My (Benjamin Dayan's) master's thesis at ETH, under the supervision of Marc Kaufmann, Ulysse Schaller, Prof. Dr. Johannes Lengler and Prof. Dr. Angelika Steger
benji_src
├── do_*.py # scripts / experiments, e.g. do_MCMC_ordered.py fits GIRG node locations for a real graph by iterative improvement
├── notebooks/*.ipynb # many messy jupyter notebooks for testing code and some data analysis
├── tests/*.py # dearth of tests
...
└── benji_girgs # Main python backbone for functions and tools
├── fitting.py # DEPRECATED attempts to fit a GIRG to a real graph
├── generation.py # generating GIRGs (cube/torus, max norm / MCD etc.).
Also Chung-Lu generation/fitting, power law distributions.
generate_GIRG_nk is the main omni-function for generating a GIRG
├── graph_kernels.py # testing out graph kernels to distinguish graphs
├── mcmc.py # iteratively refining GIRG fit point locations: MCMC / likelihood maximisation
├── plotting.py # plotting graph node degree distributions with their power law fit tails
├── points.py # classes for different distance functions: Max, MCD, Boolean mixed, distorted
└── utils.py # Utils for working with graphs. Including diffusion maps for initial node location estimates
thesis/ # thesis report latex
nemo-eva/ # Modified Bläsius et al. framework
girg-sampling/ # Python wrapper of Bläsius et al. C++ GIRG generation code
The first half of the thesis is extending the framework of Bläsius et al. to include a range of GIRG variants. Modified framework source code is in nemo-eva
Thomas Bläsius, Tobias Friedrich, Maximilian Katzmann, Anton Krohmer and Jonathan Striebel
Towards a Systematic Evaluation of Generative Network Models
15th Workshop on Algorithms and Models for the Web Graph (2018)
Part of the Lecture Notes in Computer Science book series (LNCS, volume 10836)
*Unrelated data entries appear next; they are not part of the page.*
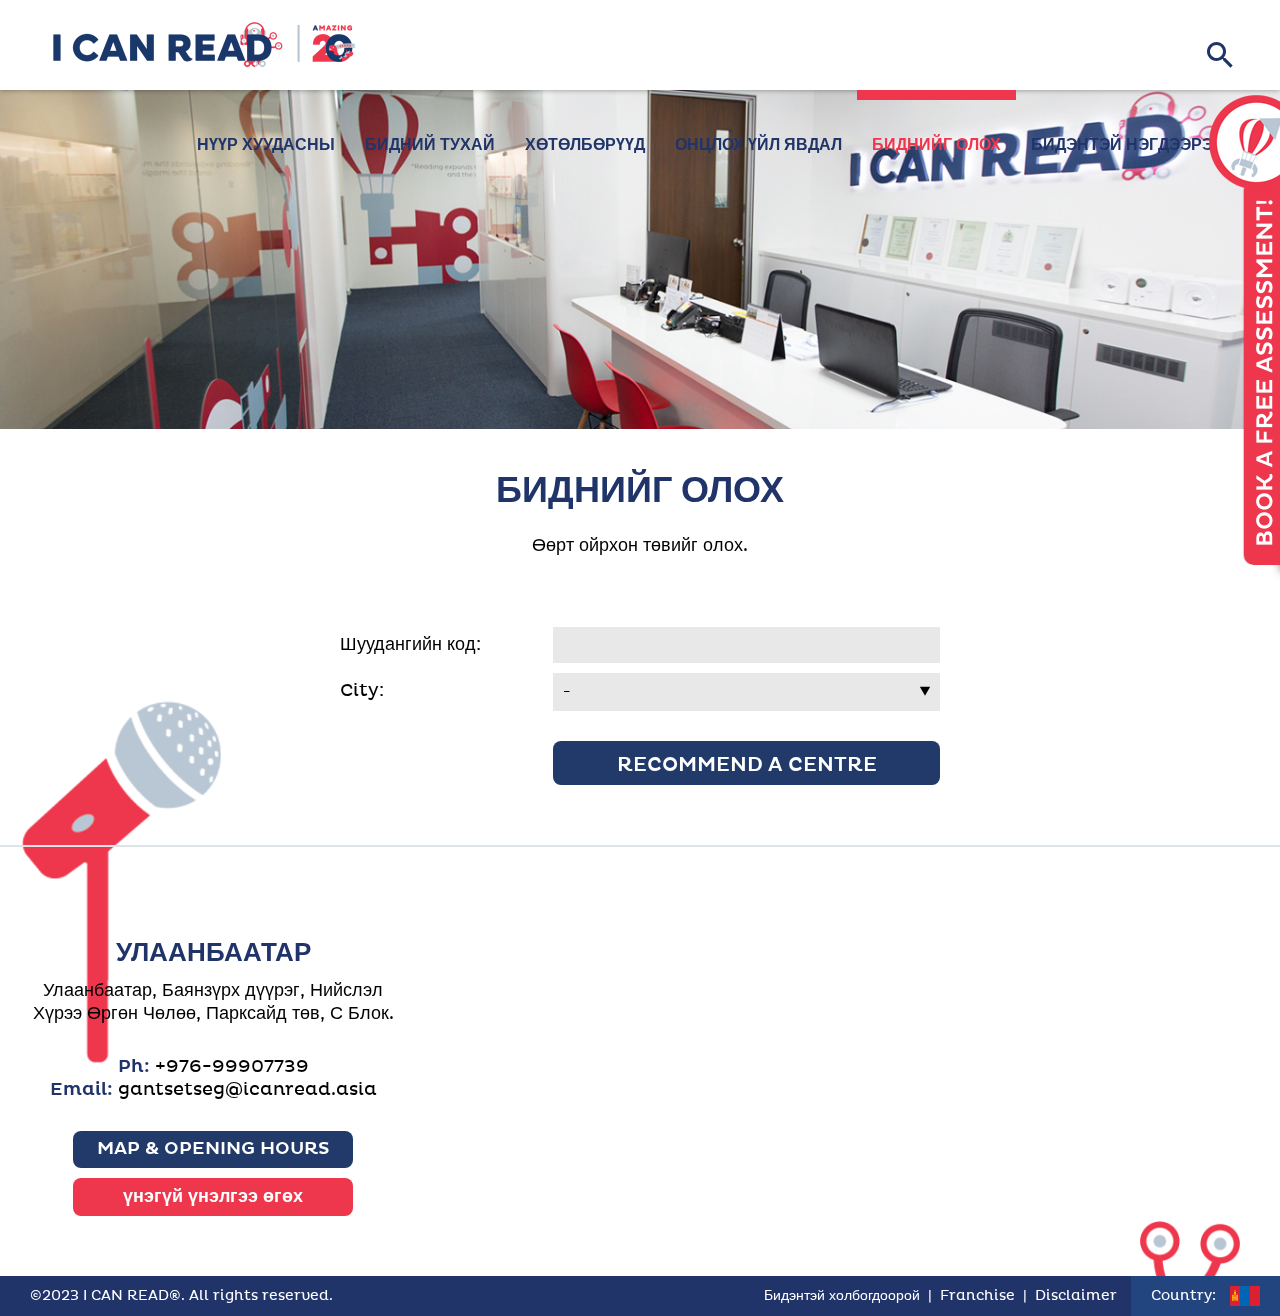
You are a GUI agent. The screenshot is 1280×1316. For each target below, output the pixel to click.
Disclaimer (1076, 1295)
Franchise (977, 1295)
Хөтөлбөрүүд (585, 145)
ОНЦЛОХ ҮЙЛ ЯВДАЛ (758, 145)
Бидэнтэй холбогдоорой (842, 1295)
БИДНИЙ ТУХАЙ (430, 145)
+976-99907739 (232, 1066)
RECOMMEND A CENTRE (747, 765)
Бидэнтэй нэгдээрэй (1128, 145)
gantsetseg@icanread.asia (247, 1089)
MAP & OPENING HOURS (213, 1149)
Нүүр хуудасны (266, 145)
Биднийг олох (936, 145)
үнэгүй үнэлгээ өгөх (213, 1197)
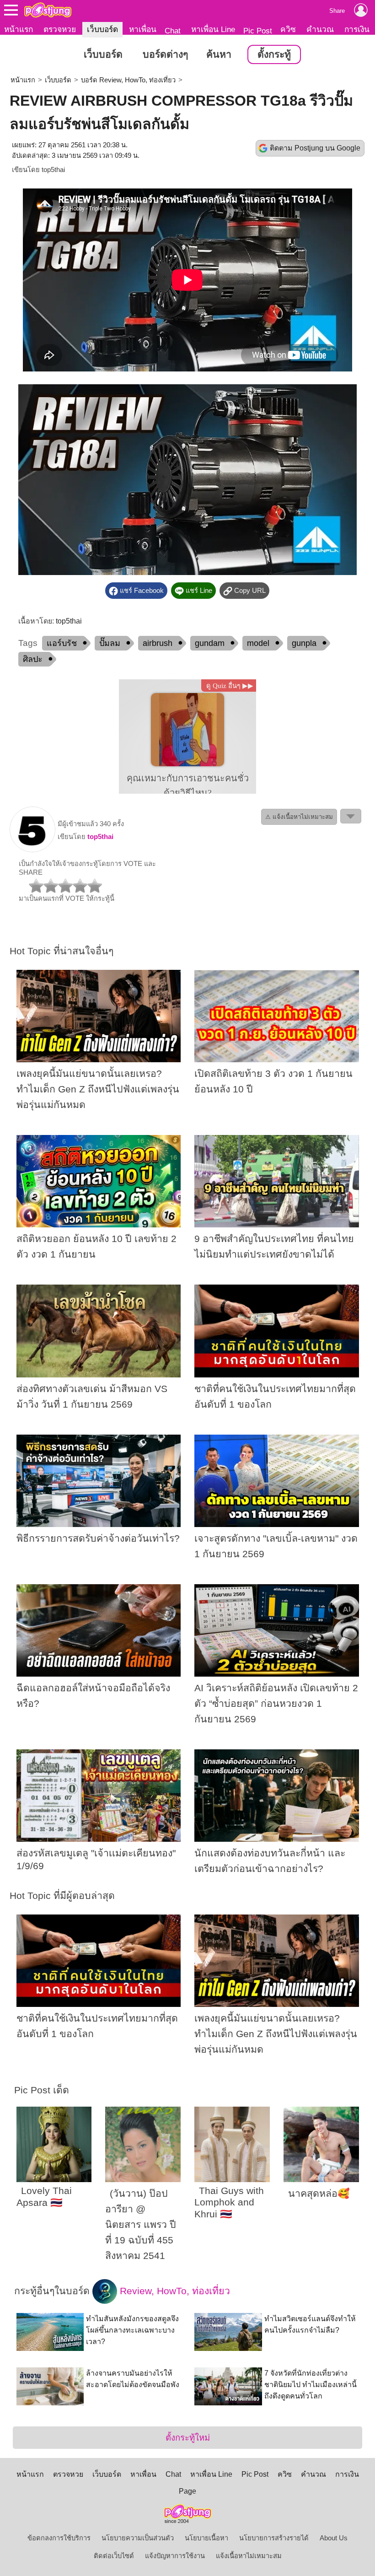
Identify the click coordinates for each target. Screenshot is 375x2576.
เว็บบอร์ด (102, 29)
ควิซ (288, 29)
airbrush (157, 643)
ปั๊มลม (109, 643)
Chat (173, 30)
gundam (210, 643)
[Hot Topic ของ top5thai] (32, 850)
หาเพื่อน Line (213, 29)
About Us (334, 2538)
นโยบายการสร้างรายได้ (274, 2538)
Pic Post (257, 30)
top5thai (53, 169)
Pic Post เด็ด (41, 2090)
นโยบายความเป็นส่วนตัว (138, 2538)
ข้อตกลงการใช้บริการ (59, 2538)
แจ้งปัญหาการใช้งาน (175, 2556)
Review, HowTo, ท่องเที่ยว (173, 2291)
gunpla (304, 643)
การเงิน (357, 29)
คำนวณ (320, 29)
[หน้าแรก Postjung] (48, 10)
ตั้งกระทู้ (274, 54)
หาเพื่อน (142, 29)
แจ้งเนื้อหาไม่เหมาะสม (249, 2556)
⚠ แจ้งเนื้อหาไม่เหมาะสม (299, 816)
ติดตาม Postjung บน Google (315, 148)
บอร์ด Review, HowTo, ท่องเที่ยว (128, 80)
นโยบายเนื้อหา (206, 2538)
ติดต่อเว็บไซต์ (114, 2556)
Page (187, 2491)
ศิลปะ (33, 659)
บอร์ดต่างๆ (165, 54)
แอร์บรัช (62, 643)
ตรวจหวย (59, 29)
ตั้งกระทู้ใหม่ (188, 2437)
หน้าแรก (18, 29)
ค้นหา (218, 54)
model (258, 643)
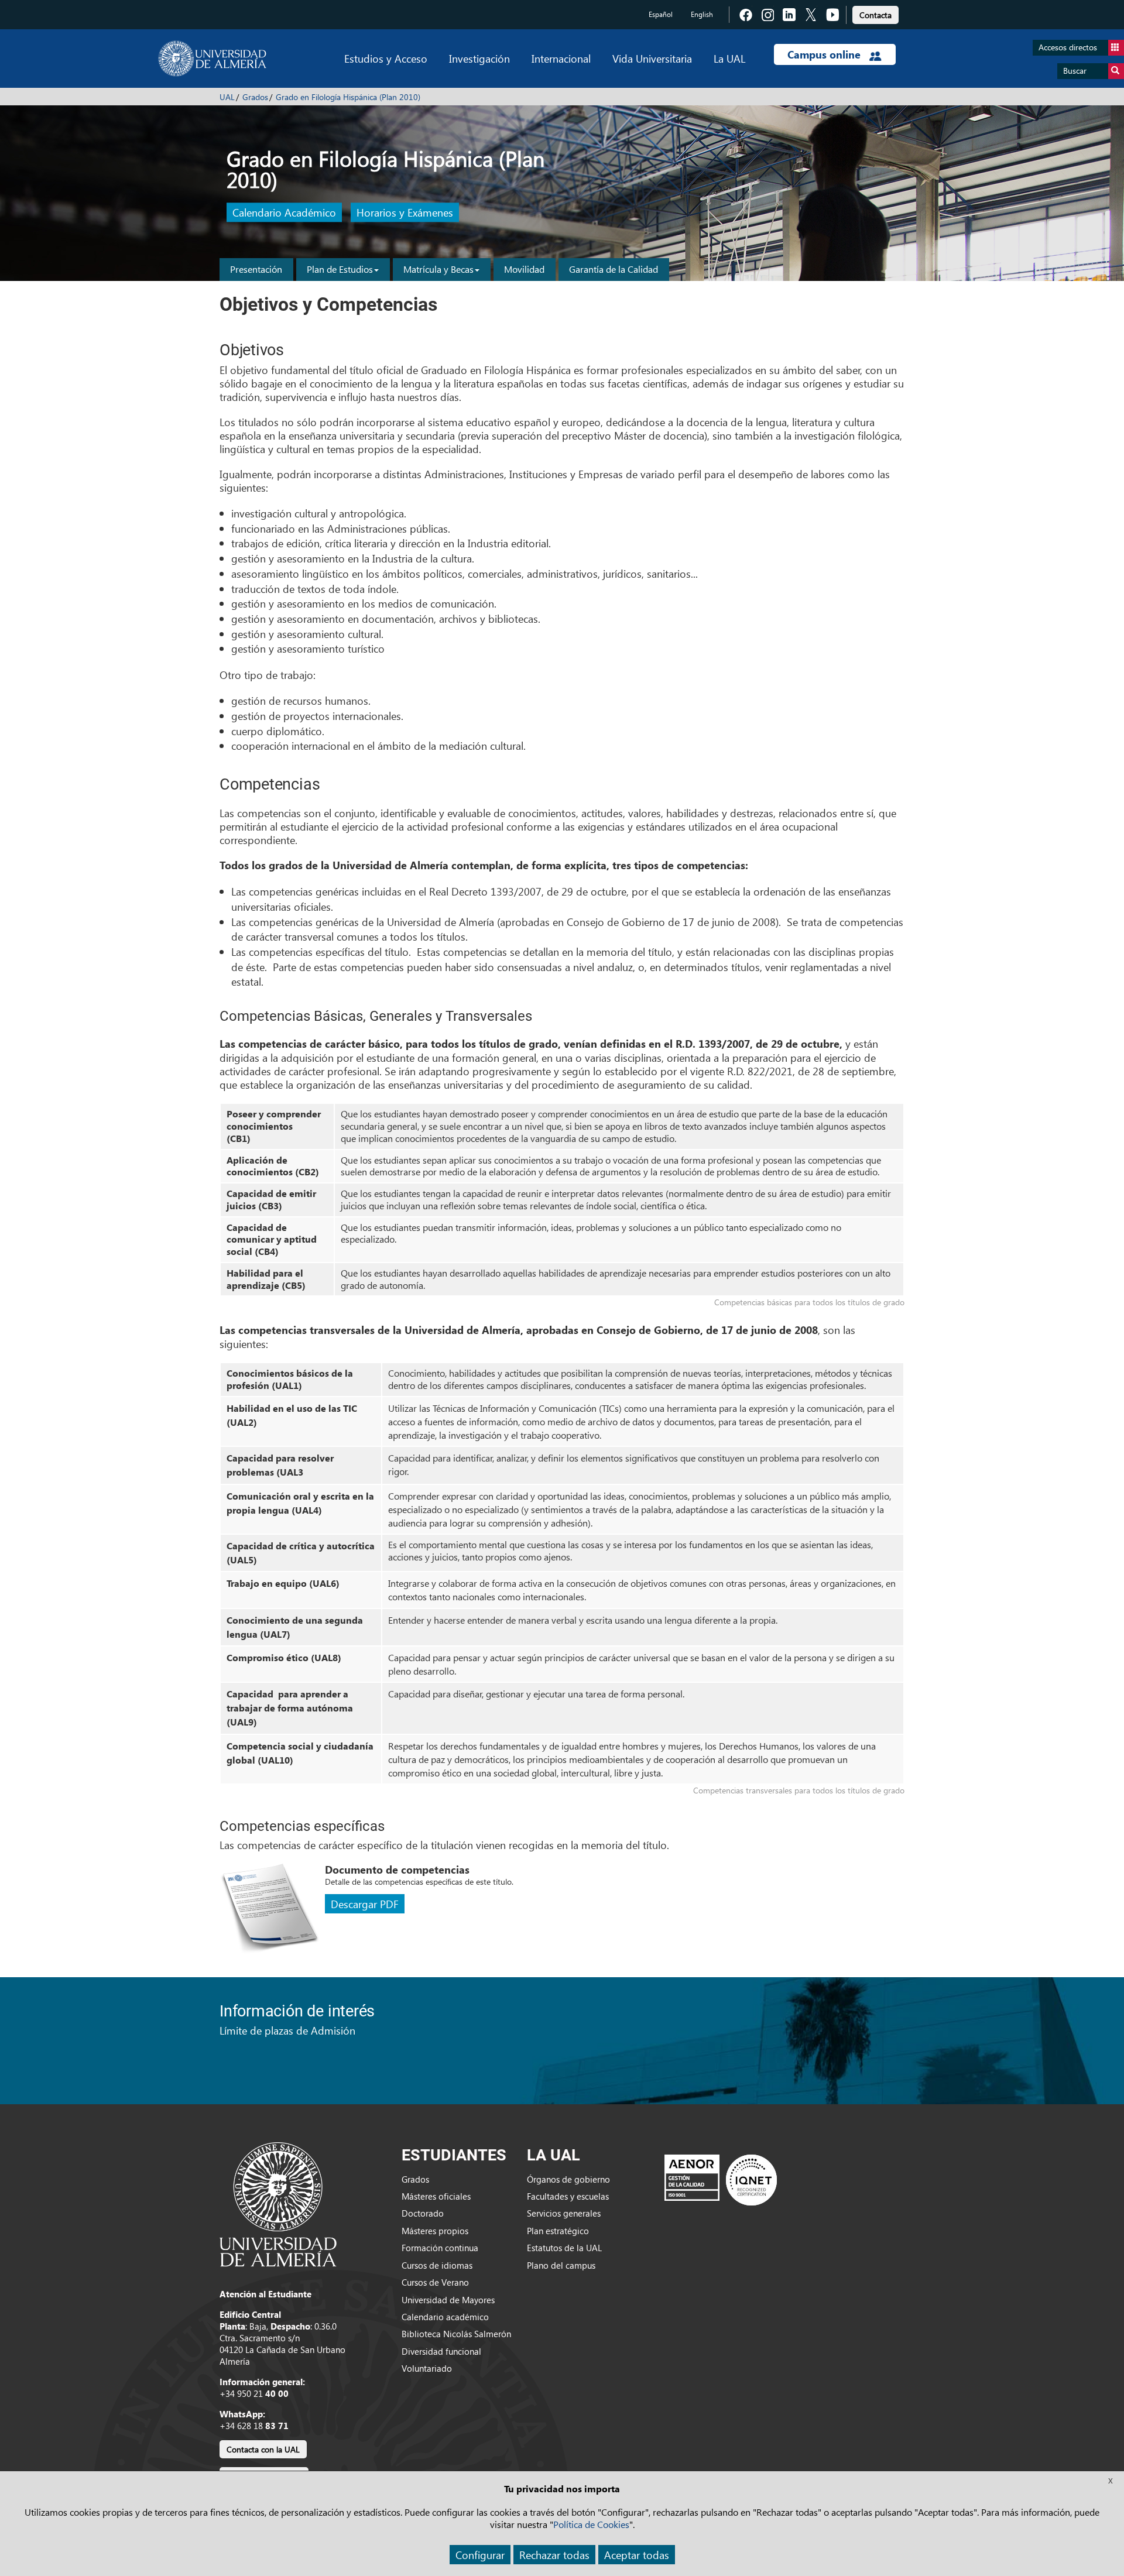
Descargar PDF (365, 1903)
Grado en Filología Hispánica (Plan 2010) (348, 96)
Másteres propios (435, 2231)
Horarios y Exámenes (405, 212)
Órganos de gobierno (568, 2179)
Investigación (479, 58)
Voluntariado (427, 2368)
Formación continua (440, 2247)
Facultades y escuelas (568, 2196)
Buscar (1075, 70)
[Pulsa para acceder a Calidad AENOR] (720, 2180)
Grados (255, 96)
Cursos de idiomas (437, 2265)
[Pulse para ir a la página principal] (212, 58)
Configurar (480, 2554)
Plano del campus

We also make use of a Bläsius linear time GIRG generating code in C++, in combination with our own derived algorithms for sampling a cube GIRG and Boolean / MCD GIRGs
Bläsius, T., Friedrich, T., Katzmann, M., Meyer, U., Penschuck, M., & Weyand, C. Efficiently generating geometric inhomogeneous and hyperbolic random graphs
os.environ[DATA_PATH]
is location of the folder containing socfb-*
graphs
Main framework experimental results run in benji_src/do_feature_extract.py: Fitting different generative models to real graphs, generating a mirrored synthetic graph dataset, and recording features of all real and generated graphs is done by FeatureExtractor
class in nemo-eva/src/feature_extractor.py. We have modified this class to additionally include GIRG fitting and generation.
The extracted features are then cleaned in nemo-eva/src/feature_cleaner.py, and a real/synthetic classifier trained and evaluated on each feature set and generative model combination in nemo-eva/src/main.py.
The experiments were run on the ETH Zurich Euler cluster, which has Intel(R) Xeon(R) CPU E3-1284L v4 @ 2.90GHz
cpus, generally requesting 10-12 CPUs and 16-24 GB of RAM, and taking a couple of hours to a day or two to complete (FeatureExtraction - cleaning and classification is much faster).
Main point fitting experiments run in benji_src/do_MCMC_ordered.py: Using a diffusion map initial estimate of GIRG node locations, and then iteratively improving locations by ordered likelihood maximisation.
The final fit point locations are saved, for later edge accuracy metric analysis.